Burgoine is expected in by the middle of the week. I have read many Articles of Capitulation, but none which ever containd so generous Terms before. Many people find fault with them but perhaps do not consider sufficently the circumstances of General Gates, who perhaps by delaying and exacting more might have lost all. This must be said of him that he has followed the golden rule and done as he would wish himself in like circumstances to be dealt with.—Must not the vapouring Burgoine who tis said possesses great Sensibility, be humbled to the dust. He may now write the Blocade of Saratago.1 I have heard it proposed that he should take up his quarters in the old South,2 but believe he will not be permitted to come to this Town.—Heaven grant us success at the Southard. That saying of king Richard often occurs to my mind “God helps those who help themselves” but if Men turn their backs and run from an Enemy they cannot surely expect to conquer them.
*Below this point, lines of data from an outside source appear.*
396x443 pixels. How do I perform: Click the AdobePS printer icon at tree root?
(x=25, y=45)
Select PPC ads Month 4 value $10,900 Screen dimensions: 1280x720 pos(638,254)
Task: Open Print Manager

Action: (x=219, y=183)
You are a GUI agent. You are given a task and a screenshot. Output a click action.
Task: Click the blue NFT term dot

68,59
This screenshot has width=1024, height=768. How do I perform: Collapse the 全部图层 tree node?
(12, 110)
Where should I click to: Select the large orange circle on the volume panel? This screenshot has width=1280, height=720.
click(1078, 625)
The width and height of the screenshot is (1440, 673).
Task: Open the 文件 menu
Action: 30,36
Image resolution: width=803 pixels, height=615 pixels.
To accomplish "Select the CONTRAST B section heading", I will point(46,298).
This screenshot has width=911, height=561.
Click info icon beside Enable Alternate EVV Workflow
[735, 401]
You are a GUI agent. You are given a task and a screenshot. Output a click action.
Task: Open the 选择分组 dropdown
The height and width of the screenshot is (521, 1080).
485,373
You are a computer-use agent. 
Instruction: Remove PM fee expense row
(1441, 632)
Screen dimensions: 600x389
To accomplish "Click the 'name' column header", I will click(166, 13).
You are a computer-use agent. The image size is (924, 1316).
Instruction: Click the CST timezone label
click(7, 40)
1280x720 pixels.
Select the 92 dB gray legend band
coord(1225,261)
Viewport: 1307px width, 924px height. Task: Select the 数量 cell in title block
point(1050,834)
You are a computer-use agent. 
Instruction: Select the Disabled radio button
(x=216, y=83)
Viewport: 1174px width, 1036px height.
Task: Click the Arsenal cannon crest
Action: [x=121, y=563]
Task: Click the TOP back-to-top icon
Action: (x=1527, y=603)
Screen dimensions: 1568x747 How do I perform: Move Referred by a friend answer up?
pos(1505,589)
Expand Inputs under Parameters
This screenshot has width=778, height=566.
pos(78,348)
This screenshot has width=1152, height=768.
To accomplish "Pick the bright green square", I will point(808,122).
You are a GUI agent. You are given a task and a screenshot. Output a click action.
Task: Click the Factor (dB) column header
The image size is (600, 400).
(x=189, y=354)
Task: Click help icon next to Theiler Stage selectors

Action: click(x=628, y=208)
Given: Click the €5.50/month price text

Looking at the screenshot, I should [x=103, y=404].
This day dearest of Friends compleats 13 years since we were solemly united in wedlock; 3 years of the time we have been cruelly seperated. I have patiently as I could endured it with the Belief that you were serving your Country, and rendering your fellow creatures essential Benefits. May future Generations rise up and call you 359Blessed, and the present behave worthy of the blessings you are Labouring to secure to them, and I shall have less reason to regreat the deprivation of my own perticuliar felicity.

Adieu dearest of Friends adieu.

Added in the hand of William Smith: Please to enquire of Mr. Reese Meredeth if he has received a Letter from my father enclosing a Bill upon Philadelphia.—Yrs.,

WS3

RC (Adams Papers); addressed in the hand of William Smith (see note 3): “To The Honble. John Adams Esqr. Member of Congress at York-Town State of Pensylvania”; endorsed (perhaps not contemporaneously): “Portia”; docketed in an unidentified hand.

1.

An allusion to The Blockade of Boston, acted in Boston by British army officers in 1776; see AA to JA, 14 April 1776, note 4.

2.

In allusion to the fact that the Old South Meeting House had been converted to a riding school for officers during the British occupation of Boston. See William Heath, Memoirs, new edn., ed. William Abbatt, N.Y., 1901, p. 126.

3.

AA's cousin, William Smith (1755–1816), Harvard 1775, second son of Isaac Smith Sr. of Boston; see Adams Genealogy. AA was staying at her uncle Isaac Smith's home in Queen (later Court) Street, Boston.